* [EXTRACT TO READ]
....

Nonlinear Video Editors for Streaming Postproduction
Probably the farthest-reaching new feature in the Premiere Pro is an audio-to-text function. In my tests with good mic’d audio, accuracy was in the 90%–95% range. Certainly accurate enough to help you search for and find video sections while editing and a great start for transcriptions. Editing the text in Premiere Pro is painful; you have to edit a word at a time to preserve the link between the text and the underlying audio. Of course, you can copy and paste the entire transcription into a word processor to create a full transcript, but then you can’t match the text back to the audio.
If you’re an ActionScript programmer, you can create a Flash presentation that includes the video, audio, and text and let the viewer search for portions of the video based on the text. For nonprogrammers, Adobe promises to make this task easier going forward. However you get there, the ability to convert audio to text—and then link it to video in a player—is a killer feature that could transform news, entertainment, and knowledge-based applications.
For those interested in enhanced ingest, Adobe ported OnLocation to the Mac, so now it runs natively on both operating systems—no more Boot Camp or Parallels. Adobe also upgraded OnLocation’s graphical interface, changing from CS3’s painfully clunky faux-hardware look to that of a traditional software program—a lovely upgrade.
Other new additions include the ability to input a shot list and add and store shot-related metadata. For example, you can mark a shot as good or bad and add descriptive information, to which OnLocation will add all discernable camera-related information. When you open the clips in Premiere Pro, you can search by the entered data and use a new metadata panel to edit or expand this information.
Overall, with Premiere Pro CS4, Adobe focused on the workflow hurdles that slow the production process and seemed to minimize or eliminate virtually all of them. It also upgraded AME to a worthy stand-alone product, enhanced OnLocation significantly, and added significant functionality to Premiere Pro. Unless you’re a totally casual producer, it’s as close to a no-brainer upgrade as I’ve ever seen.
Apple Final Cut Studio
Apple had a great year as well. The company sold 1 million iPhone 3Gs in its first weekend on the market, announced that iTunes was "Number Two Music Retailer" in the U.S., and shipped the MacBook Air—"The World’s Thinnest Notebook." Oh, yeah, this is supposed to be about editing. Not much positive product-related news on that front, I’m sorry to report.

....

* [DATASET CONTENT]

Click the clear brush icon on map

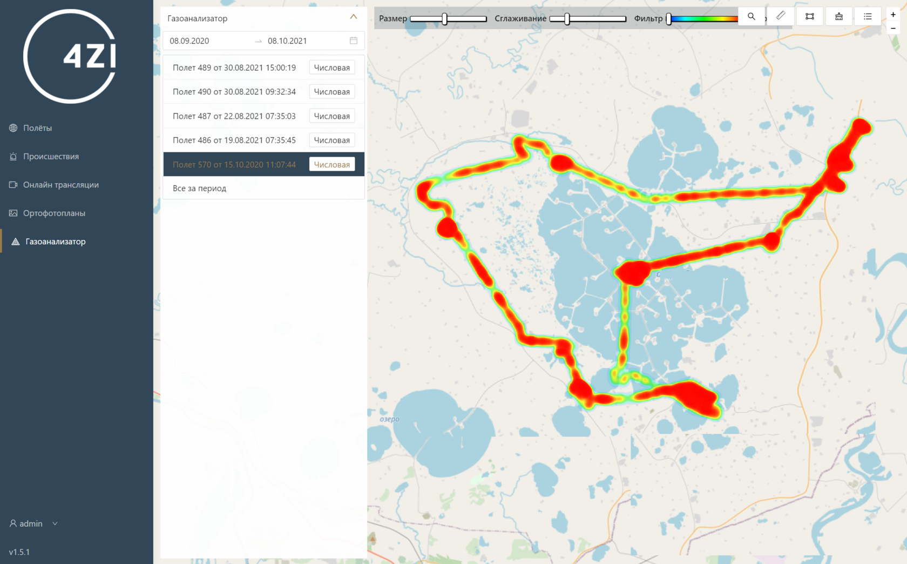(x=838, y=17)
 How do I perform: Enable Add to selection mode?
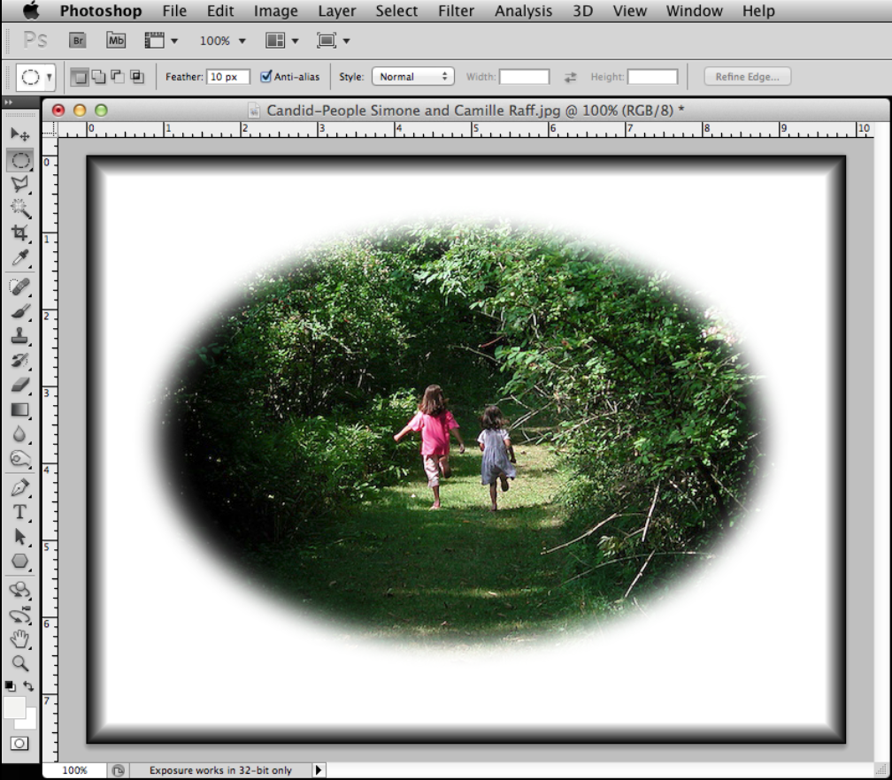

....

* [TASK DESCRIPTION] Pick up the review of video editing software after its last sentence and keep writing it. The lines come from a separate source and have nothing to do with the text.

* [TASK OUTPUT]
By way of background, Apple announced and shipped Final Cut Studio 2 in 2007. Notable new features included intermediate format ProRes, color-grading tool Color, the Open Format Timeline, and a revamped Compressor. Surprisingly, Apple stayed pat with DVD Studio Pro, which still doesn’t support Blu-ray Disc authoring, a critical deficit for many HD producers.
The biggest video editing-related news from Apple in 2008 came when the company confirmed rumors that they would not have a booth at the National Association of Broadcasting show, the industry’s annual pilgrimage to Las Vegas. According to Apple spokesman Anuj Nayar, "Apple is participating in fewer trade shows every year, because often there are better ways for us to reach our customers. The increasing popularity of Apple’s retail stores and Apple.com website enable us to directly reach more than 100 million customers around the world in innovative new ways."
Final Cut Pro converts AVCHD to ProRes during ingest, which is a bit time-consuming but efficient.
Reaction to Apple’s announcement has run the gamut from claims that Apple is abandoning its pro applications or positioning them for sale to acknowledgement that it’s a valid business decision given its current mind share, that there are other avenues for reaching target customers, and—perhaps—that it simply doesn’t have significant new features to announce. The only addition to the suite in 2008 was Final Cut Server, a workflow automation tool that Apple announced in 2007 and shipped in Q3 2008.
Since there’s little hard news, and Apple simply ain’t talking, it’s instructive to review how the strategic importance of the pro applications has changed over the past few years. Back in the pre-iPod, pre-iTunes, and pre-iPhone days, Apple’s key target customer was the creative professional, more to drive high-end desktop computer sales ($2.3 billion in 2004) than to sell software itself, which generated an unknown cut of $500 million for all software sales in 2004, not just pro apps. The success of Final Cut Pro was essential to complete Apple’s offerings to these creative professionals, and Apple executed and succeeded brilliantly.
Since 2004, much has happened. Apple launched Intel-based Macs, providing horsepower parity with Windows computers and letting the two operating systems compete on their merits, which became lots easier once Microsoft shipped Vista. More importantly, Apple achieved mind- blowing success in the consumer electronics space with $17.2 billion, or 71% of fiscal year 2007 revenue, coming from portables, iPods, iTunes, and iPhones. No wonder Apple dropped "Computer" from its name.
Apple no longer breaks out software sales, but sales of software, service, and other sales totaled $1.5 billion in 2007, less than double the company’s total from 2004. Since 2004, desktop computer sales have increased from $2.4 to $4.0 billion, while iPod sales jumped from $1.3 to $8.3 billion. Clearly, the strategic value of serving the creative professional has changed.
What’s also changed is that all competing video editing products, particularly Premiere Pro on the Mac, have become so advanced as to become functionally generic—they capture, they trim, they color-correct, they render—and most producers use only a fraction of the advanced tools available in each. It’s like Microsoft Word: Raise your hand if you use more than 5% of its capabilities. Sure, there’s an advanced group of video producers that really push the feature/function envelope, but the vast majority of them could use any editor to produce their videos.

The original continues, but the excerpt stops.